UPDATE.2: More Narrative management by the media, in this case, Britain’s Daily Mail. This is how its front page on the Internet looks right now:

I am grateful that the US president is trying hard not to be dragged into starting World War III. The Daily Mail is trying to lay blame for a chemical weapons attack (if it happens) on Biden, because his spokeswoman won’t commit America to attack Russia if it uses chemical weapons in Ukraine. Once again, people need to get it through their thick skulls that for NATO forces to enter into this war attacking Russia would almost certainly spark World War III with a nuclear power. Whatever evil the Russians do in Ukraine does not make it worth that risk. Somebody said in the comments box today, or maybe on Twitter, “So you’re saying that the Russians can do anything they want to Ukraine, and nobody can attack them because that would mean a serious risk of nuclear war?” Yeah, I am. If they attack NATO, all bets are off. But the Russians hold a trump card here: nuclear weapons. By using weapons of war to try to stop Russian evil in Ukraine, we could easily trigger an incomparably greater evil — the greatest evil, in fact: global nuclear holocaust.

I don’t like it either. If the Russians used chemical weapons on the Ukrainians, I would be happy to blow Russian troops to kingdom come. But this is the real world. Assad used chemical weapons against his people, and we didn’t do anything about it not because we are uncaring people, but because it was too risky.
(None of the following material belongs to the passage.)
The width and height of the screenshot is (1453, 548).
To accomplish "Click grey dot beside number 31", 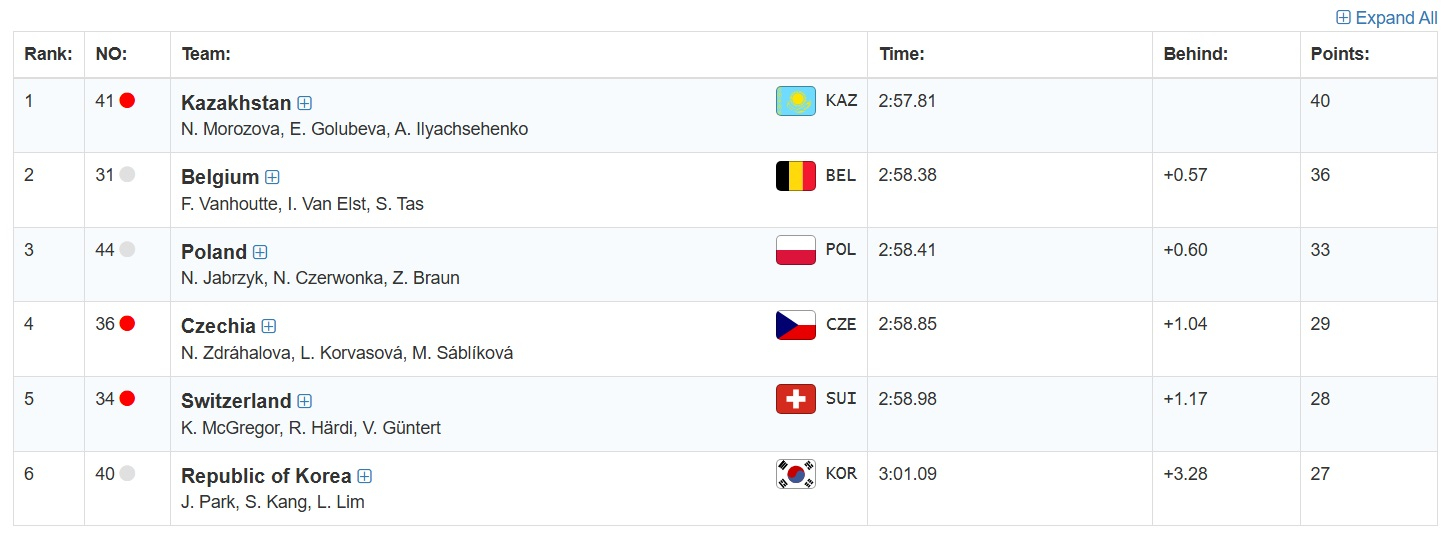I will (x=127, y=175).
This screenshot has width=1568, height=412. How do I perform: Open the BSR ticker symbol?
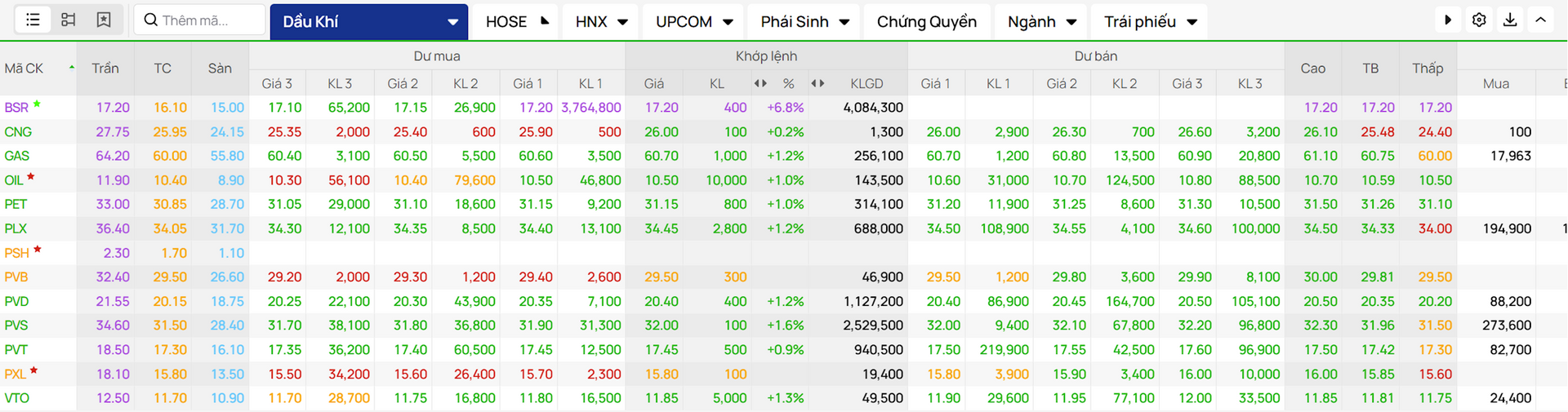16,108
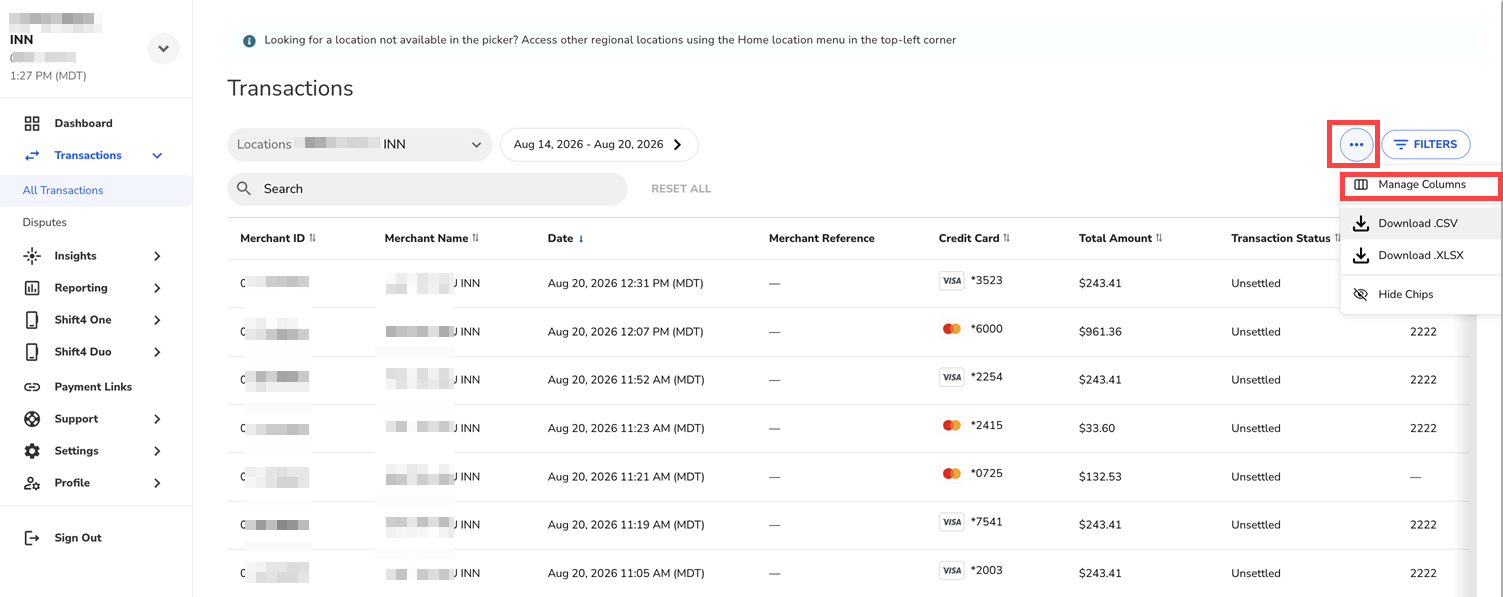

If we cannot stop all the evil in the world — and we can’t — then we have to have some kind of calculus to help us decide when it is prudent to launch a war, and when we simply have to bear the pain and shame of doing nothing.

I’m sitting in Budapest now. When the Soviets invaded this country, and this, its capital city, in 1956 to put down the revolution, President Eisenhower did not send in US troops to stop it. He judged that the suppression of Hungarian patriots was not worth the risk of nuclear war with the Russians, who exploded their first atomic bomb in 1949. Was he right or wrong about that? As someone who cares a lot about Hungary and Hungarians, my heart tells me he was wrong … but my head says that he was almost certainly right.